A clear trend prevails in today's automotive industry: Electronics in the vehicle are gaining more and more significance. The number of microcontrollers in the automobile is consistently increasing. For example, luxury vehicles may have up to 100 on-board microprocessors in the near future. Automotive electronics has become a technology driven by competitive decisions.

The control of today's complex electronic systems can only be created by costly software functions. The consequences of this trend are of particular concern to the design engineers who are responsible for the system concept and integration. With the increasing number of electronic control units, the amount and complexity of funtions engineers must design, code, test, and implement increases as well. In order to remain competitive in this field – which is determined by time, costs, quality and flexibility – the developer depends on permanent optimization of all development activities.

A graphic function model that includes all system components frequently serves as the basis for gaining a common understanding of functions. Customized model-based software development methods with notations – such as block diagrams and finite state machines – are therefore increasingly replacing software specifications in plain text form.

Model-based function development offers further advantages. Specifications are unambiguous and free of contradictions. Additionally, specifications can be executed on the computer (by simulation) and experienced in the vehicle (by rapid prototyping). Due to these advantages, "Digital Specification" has quickly gained wide acceptance, and is methodically and consistently supported by ETAS' development tools.

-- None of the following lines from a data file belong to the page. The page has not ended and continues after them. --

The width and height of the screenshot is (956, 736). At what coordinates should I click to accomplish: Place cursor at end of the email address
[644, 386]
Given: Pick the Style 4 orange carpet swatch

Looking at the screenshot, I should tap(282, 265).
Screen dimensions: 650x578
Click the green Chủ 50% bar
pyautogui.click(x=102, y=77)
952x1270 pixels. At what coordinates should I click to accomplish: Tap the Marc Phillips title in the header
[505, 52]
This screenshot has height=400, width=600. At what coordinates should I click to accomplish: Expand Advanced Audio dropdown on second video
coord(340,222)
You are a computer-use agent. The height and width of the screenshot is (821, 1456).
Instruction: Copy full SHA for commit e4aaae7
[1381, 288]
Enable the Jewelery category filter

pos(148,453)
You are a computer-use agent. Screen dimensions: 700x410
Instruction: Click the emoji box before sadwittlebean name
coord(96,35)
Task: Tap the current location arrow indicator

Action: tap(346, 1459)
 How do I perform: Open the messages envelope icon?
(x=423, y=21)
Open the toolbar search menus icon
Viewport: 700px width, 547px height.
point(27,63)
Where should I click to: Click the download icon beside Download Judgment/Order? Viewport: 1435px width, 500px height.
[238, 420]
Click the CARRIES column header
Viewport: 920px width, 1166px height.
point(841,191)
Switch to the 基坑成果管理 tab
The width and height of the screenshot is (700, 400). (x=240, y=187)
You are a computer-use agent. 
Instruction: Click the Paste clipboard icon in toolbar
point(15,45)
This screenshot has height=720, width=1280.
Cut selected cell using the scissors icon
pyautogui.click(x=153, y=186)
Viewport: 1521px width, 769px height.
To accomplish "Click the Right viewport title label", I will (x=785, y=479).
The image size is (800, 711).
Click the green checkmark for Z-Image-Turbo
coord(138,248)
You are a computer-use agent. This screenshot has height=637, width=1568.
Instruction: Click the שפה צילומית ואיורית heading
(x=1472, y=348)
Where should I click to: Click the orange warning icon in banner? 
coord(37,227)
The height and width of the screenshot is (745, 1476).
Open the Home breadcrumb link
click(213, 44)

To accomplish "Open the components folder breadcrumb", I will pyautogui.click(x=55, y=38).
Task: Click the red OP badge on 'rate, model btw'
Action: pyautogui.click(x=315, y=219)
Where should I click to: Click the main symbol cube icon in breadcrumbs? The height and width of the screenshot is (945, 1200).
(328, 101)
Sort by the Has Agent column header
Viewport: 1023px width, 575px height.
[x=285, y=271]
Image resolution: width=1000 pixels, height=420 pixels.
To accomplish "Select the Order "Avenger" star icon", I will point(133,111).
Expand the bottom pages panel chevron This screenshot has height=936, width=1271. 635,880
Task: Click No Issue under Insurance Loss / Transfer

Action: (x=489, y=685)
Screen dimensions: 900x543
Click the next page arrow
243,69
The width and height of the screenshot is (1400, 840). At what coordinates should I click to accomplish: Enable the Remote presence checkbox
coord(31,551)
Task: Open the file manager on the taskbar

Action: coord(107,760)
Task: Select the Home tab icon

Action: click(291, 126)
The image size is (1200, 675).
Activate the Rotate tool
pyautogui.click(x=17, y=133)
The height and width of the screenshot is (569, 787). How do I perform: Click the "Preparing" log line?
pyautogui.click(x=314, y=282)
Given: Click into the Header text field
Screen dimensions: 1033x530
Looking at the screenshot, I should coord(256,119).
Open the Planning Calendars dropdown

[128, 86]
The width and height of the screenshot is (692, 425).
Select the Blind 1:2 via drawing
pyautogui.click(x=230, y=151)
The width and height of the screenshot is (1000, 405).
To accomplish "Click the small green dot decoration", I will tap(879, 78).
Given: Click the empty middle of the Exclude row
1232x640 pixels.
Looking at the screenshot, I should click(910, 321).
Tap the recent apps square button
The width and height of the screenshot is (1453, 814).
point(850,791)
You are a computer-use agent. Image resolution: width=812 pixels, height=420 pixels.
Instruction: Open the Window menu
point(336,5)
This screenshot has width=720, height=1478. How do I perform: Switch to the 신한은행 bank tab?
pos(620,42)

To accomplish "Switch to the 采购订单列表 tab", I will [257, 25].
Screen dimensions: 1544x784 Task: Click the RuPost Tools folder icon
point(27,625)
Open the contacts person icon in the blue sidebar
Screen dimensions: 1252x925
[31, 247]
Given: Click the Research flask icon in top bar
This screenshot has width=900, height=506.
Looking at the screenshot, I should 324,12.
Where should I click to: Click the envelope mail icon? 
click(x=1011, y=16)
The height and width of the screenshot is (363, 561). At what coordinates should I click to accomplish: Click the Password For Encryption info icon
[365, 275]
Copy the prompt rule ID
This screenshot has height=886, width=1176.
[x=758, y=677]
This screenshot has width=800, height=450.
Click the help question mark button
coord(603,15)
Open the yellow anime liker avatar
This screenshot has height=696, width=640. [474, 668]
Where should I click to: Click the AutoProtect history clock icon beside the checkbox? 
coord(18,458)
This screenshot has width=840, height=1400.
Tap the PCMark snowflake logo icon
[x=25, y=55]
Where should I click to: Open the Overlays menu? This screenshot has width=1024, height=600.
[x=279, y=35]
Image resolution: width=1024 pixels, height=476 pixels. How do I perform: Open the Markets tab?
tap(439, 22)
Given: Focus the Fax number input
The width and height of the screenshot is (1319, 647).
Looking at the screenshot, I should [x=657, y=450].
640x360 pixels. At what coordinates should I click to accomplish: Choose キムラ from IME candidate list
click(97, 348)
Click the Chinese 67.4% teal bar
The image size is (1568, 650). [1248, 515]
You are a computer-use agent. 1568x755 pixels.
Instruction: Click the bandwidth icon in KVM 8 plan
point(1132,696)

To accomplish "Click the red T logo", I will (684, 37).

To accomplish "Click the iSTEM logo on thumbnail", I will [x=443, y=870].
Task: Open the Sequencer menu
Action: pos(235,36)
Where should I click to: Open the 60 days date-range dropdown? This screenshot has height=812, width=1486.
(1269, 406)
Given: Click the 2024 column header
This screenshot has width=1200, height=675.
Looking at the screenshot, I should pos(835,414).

Rapid prototyping also provides an important contribution to the efficiency increase in the software development process. It allows fast and uncomplicated design testing without having to build cost-intensive prototypes in the laboratory or vehicle. New function designs can be downloaded to a prototyping experimental hardware within a short time, and tests in the vehicle can be performed immediately. Early on in the development process, prototyping provides a high-quality impression of control unit functionality, thus enabling time and cost savings by avoiding expensive design iterations. Efficient prototyping is only possible through the use of flexible and productive hardware. This allows the developer to fully concentrate on the actual design. Furthermore, high processor performance is also a crucial criterion for complex "hardware-in-the-loop" simulation models used for testing control units. ASCET-RP, INTECRIO and ETAS hardware products are perfectly suited for these requirements.